(Collected data entries)
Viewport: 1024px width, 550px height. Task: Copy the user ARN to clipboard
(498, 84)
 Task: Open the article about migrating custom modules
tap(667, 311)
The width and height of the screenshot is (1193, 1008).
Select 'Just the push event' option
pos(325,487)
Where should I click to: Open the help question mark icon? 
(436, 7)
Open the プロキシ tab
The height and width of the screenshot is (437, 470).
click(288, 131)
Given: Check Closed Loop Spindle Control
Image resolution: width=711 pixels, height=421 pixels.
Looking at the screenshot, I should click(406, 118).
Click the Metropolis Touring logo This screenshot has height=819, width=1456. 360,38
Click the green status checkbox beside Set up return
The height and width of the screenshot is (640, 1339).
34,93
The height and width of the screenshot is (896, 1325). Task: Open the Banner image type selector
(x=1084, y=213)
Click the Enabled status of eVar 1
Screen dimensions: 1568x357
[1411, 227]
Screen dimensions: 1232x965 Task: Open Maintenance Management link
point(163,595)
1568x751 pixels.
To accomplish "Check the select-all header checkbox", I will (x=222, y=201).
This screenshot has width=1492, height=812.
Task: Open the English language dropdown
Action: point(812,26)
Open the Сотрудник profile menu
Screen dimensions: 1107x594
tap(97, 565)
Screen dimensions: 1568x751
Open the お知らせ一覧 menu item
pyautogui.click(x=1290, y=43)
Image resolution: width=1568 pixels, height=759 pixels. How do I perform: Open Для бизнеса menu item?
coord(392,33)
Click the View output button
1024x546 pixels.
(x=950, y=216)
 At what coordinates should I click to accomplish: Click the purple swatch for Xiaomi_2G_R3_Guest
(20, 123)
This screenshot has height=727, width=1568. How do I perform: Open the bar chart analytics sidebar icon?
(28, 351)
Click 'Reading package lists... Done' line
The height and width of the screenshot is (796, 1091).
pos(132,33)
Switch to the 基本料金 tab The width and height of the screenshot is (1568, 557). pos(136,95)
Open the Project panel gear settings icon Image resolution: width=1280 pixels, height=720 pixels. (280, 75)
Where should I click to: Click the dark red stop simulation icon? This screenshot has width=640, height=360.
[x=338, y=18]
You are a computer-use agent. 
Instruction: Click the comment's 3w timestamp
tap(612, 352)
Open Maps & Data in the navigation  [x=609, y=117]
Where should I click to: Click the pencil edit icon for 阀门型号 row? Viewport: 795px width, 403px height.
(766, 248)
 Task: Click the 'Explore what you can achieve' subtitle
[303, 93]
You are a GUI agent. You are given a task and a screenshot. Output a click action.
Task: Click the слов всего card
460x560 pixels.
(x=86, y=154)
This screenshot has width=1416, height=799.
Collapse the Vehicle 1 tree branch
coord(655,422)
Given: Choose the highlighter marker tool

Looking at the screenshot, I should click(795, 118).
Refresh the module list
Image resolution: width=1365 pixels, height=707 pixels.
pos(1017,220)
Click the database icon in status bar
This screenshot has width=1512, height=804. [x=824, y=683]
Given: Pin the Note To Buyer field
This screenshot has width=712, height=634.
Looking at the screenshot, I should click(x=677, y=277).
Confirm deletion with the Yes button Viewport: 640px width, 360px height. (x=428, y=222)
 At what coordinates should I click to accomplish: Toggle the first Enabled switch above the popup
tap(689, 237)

# The problem:
Write out, word for word, the line containing "This screenshot has width=712, height=634." and every line after it to the end of the data above.

# Answer to the problem:
This screenshot has width=712, height=634.
Looking at the screenshot, I should click(x=677, y=277).
Confirm deletion with the Yes button Viewport: 640px width, 360px height. (x=428, y=222)
 At what coordinates should I click to accomplish: Toggle the first Enabled switch above the popup
tap(689, 237)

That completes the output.